The pharmacokinetic interaction between mycophenolic acid and cyclosporine revisited: A commentary on 'mycophenolic acid glucuronide is transported by multidrug resistance-associated protein 2 and this transport is not inhibited by cyclosporine, tacrolimus or sirolimus'

摘要

In the past 10 years, mycophenolic acid (MPA) has become a cornerstone agent in immunosuppressive therapy. Since the earliest pharmacokinetic studies, the crucial role of its glucuronidation has been highlighted (Bullingham et al., 1998). MPA is extensively metabolized to its inactive hydroxy-Beta-glucuronide (MPA-phenyl-glucuronide; MPAG) and the metabolite contributes to MPA enterohepatic circulation after deglucuronidation in the gut.

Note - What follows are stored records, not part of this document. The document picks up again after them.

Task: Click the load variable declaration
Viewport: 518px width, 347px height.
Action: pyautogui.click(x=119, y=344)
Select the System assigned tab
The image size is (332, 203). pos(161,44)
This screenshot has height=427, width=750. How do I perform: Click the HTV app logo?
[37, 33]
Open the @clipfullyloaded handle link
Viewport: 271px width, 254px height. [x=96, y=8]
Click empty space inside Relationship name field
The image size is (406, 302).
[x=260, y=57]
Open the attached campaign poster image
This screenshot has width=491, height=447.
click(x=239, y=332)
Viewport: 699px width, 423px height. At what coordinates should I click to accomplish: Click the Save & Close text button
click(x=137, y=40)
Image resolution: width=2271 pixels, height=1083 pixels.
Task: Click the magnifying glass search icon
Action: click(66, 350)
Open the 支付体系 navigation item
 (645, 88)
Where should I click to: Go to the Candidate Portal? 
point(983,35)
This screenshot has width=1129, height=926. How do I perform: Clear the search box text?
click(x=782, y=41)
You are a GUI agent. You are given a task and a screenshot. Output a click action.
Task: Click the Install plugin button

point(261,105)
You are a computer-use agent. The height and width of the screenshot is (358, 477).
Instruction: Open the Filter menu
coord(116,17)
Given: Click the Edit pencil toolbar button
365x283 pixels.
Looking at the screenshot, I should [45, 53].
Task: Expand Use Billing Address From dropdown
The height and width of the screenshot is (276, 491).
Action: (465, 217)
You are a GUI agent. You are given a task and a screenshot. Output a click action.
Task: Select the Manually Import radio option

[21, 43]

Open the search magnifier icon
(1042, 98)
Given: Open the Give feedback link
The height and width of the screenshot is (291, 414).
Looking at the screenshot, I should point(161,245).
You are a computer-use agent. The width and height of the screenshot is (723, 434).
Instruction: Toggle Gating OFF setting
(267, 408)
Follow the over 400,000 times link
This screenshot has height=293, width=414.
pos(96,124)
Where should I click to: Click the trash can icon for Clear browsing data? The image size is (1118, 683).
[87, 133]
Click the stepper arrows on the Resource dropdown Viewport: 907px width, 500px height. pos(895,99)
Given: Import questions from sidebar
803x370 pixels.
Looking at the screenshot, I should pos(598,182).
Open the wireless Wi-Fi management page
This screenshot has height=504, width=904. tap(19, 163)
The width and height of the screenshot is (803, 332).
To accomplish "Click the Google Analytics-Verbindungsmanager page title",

This feature is important since it accounts for 10--61% of total MPA exposure (Bullingham et al., 1998). It is usually reflected as a second increase in the MPA time concentration curve, occurring 6-12 h after oral dosing. Clinically relevant differences in drug exposure depending on the calcineurin inhibitor (cyclosporine A or tacrolimus) given with mycophenolate mofetil (MMF) were described and attributed to an interaction with MPA enterohepatic cycling. The combination of MMF with tacrolimus as compared to cyclosporine in renal transplant recipients was found to give rise to higher residual concentrations and area under the concentration curves (AUC) of MPA (Hubner et al., 1999; Zucker et al., 1997).